## Exercises to complete
- A) List every person the article about the film "The Grey" names as saying or doing something.
- B) Edit the stretch of the article about the film "The Grey" from "A source at" through "as violent mankillers.", replacing "publicist" with "spokesperson".
- C) According to the article about the film "The Grey", how many nonfatal wolf attacks on humans in North America in the past century does Dave Mech report?

Pat Goodmann, head animal curator at Wolf Park in Battleground, Indiana weighs in on the film, “The Grey.” Pat was a guest column in the Lafayette Journal and Courier posted below:
“The Grey,” a movie about an oil drilling team stranded by a plane crash in the Alaskan wilderness that is hunted by a pack of wolves, was released today. Dearfilm.net calls it “a brutal, devastating treatise on nature and the divine, life and death.”
Wolves being portrayed inaccurately as vicious hunters is nothing new, but that’s not why I wrote this. But did filmmakers get away with ignoring basic ethical standards of animal treatment?
“The Grey” is not just a film that shows actors killing wolves on the screen. For the filming, four wild wolves that had been trapped and killed in Canada were utilized, according to The Province. Meat from two of those wolves was eaten on set.
Pat Goodmann, Wolf Park’s primary wolf curator, contributes her two cents in a guest column in the Lafayette Journal and Courier.
“Wolves being portrayed inaccurately as vicious hunters is nothing new, but that’s not why I wrote this. But did filmmakers get away with ignoring basic ethical standards of animal treatment?”
Dermot Mulroney, during an interview on “Jimmy Kimmel Live,” said that director Joe Carnahan had wolf meat served to the cast in the form of a stew and barbecue.
A source at the National Wolfwatcher Coalition informed Wolf Park that the animal handlers used on the set of the film were not on the approved handler list. On top of that, the film’s publicist, Liz Biber, was so unaware of how wild wolves react to humans that she asked Wolfwatcher if they could get OR-7, the first wild wolf to cross into California in 80 years, to walk the red carpet at the movie’s opening. A little ironic, considering that the film portrays wolves as violent mankillers.
Do wild wolves pose a serious threat to humans? Just because an animal can potentially be dangerous doesn’t mean that it necessarily will be. Dave Mech, one of the top wolf researchers, says there were only about two dozen nonfatal attacks in North America on humans in the past century. Those wolves had not only become habituated to humans, but associated them with food.

## Given information
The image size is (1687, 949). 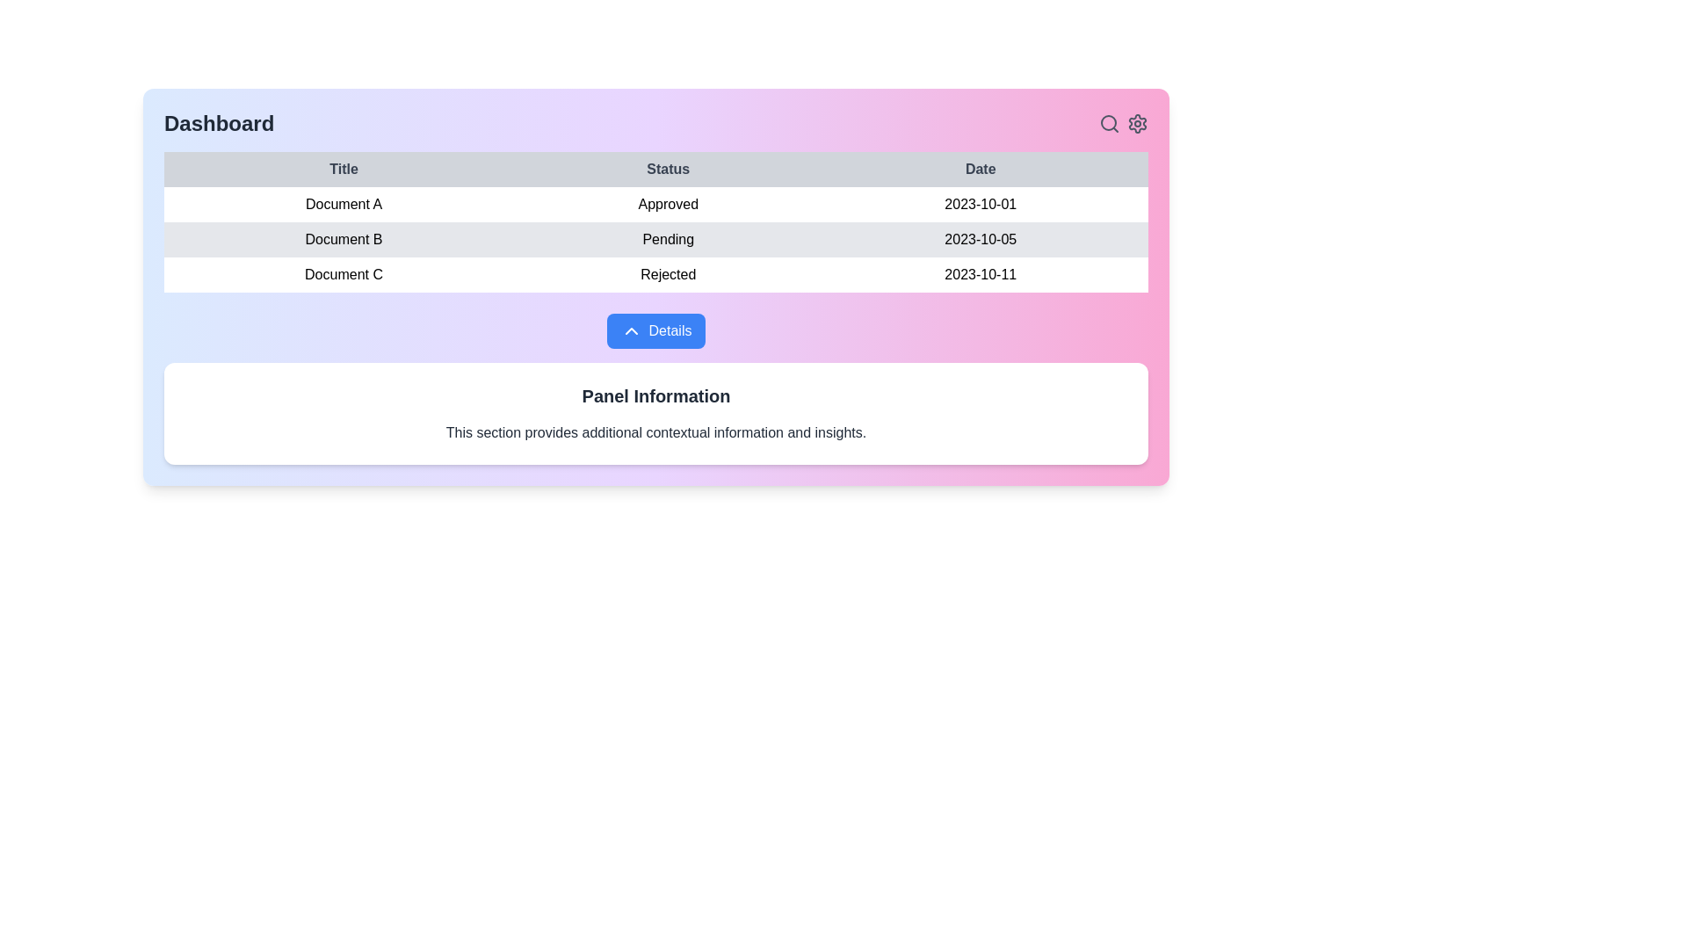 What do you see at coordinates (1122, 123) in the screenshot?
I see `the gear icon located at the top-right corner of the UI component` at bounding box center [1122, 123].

## The replies
- A) Pat Goodmann, Dermot Mulroney, Joe Carnahan, Liz Biber, Dave Mech

- B)
A source at the National Wolfwatcher Coalition informed Wolf Park that the animal handlers used on the set of the film were not on the approved handler list. On top of that, the film’s spokesperson, Liz Biber, was so unaware of how wild wolves react to humans that she asked Wolfwatcher if they could get OR-7, the first wild wolf to cross into California in 80 years, to walk the red carpet at the movie’s opening. A little ironic, considering that the film portrays wolves as violent mankillers.

- C) About two dozen.